Today, Allison Fine and I are pleased to announce the release our paper, Unlocking Generosity with Artificial Intelligence: The Future of Giving. This paper is the culmination of nearly two years of research including literature and landscape reviews and dozens of interviews with experts around the world. We are grateful for the generosity and foresight of the Bill and Melinda Gates Foundation in supporting this work.
The field of AI4Giving is just beginning to take shape with promising new technology platforms helping nonprofits scale and improve their fundraising practices. It is timely given the impact of COVID-19 crisis on nonprofits, fundraising, and the social sector at large.
Artificial intelligence (AI) offers multiple benefits for nonprofit fundraising. These include:
- Identify and facilitate connections between everyday givers (those giving less than $500 a year) and causes;
- Help donors identify causes that match their interests;
- Help nonprofits better steward donors and make sure they are engaged and renew their gifts more frequently;
- Scale personalized communications for all donors;
- Help researchers better understand donors interests, giving patterns and motivations;
- Automate internal reporting and other administrative tasks.
Nonprofits using AI to support their fundraising efforts will be able to identify new donors much more efficiently, tailor their communications and outreach efforts to the donors interests, and ensure no one falls through the cracks for renewals.

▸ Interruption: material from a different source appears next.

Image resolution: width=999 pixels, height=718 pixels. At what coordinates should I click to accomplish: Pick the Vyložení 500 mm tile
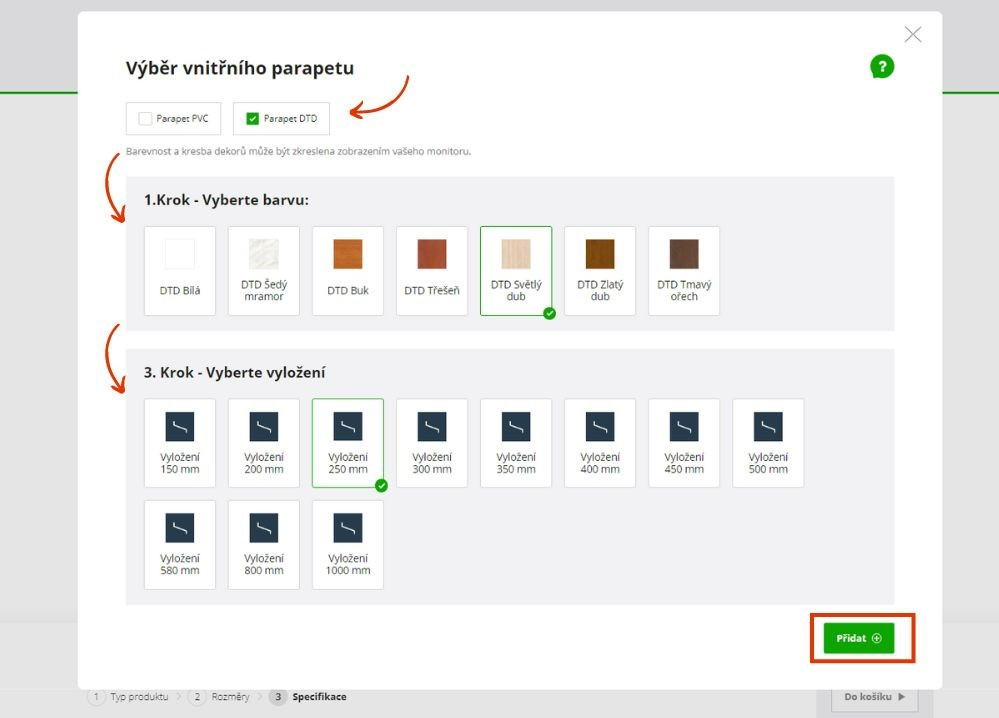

Philanthropists will be able to find causes that match their passions and interests much more easily, receive communications specific to their particular interests and have a more personalized engagement with the cause.
There are, of course, real challenges and risks of using AI for fundraising. Unlike social media, we can’t “see” AI at work, it happens in the background, which makes it more dangerous to end users who don’t necessarily know, for instance, that they are talking to a robot and not a person. It requires massive amounts of data to power AI, and this means collecting, storing, analyzing, sharing data at a pace and volume we have never experienced before. The amount of data (and expertise needed to analyze it) means we are going to need commercial platforms in the mix, which also means we risk repeating the same mistakes we just made with social media by giving commercial companies too much power to use our data without ethical frameworks or constraints. And, of course, AI can’t fix bad fundraising practices that prioritize transactions over relationships.
We look forward to upcoming events that dive further into our report’s findings and exploring ways that nonprofits can benefit from AI to increase and deepen support for their efforts. Allison and I will be presenting findings from the report at the Causevox Digital Fundraising Summit on August 25th.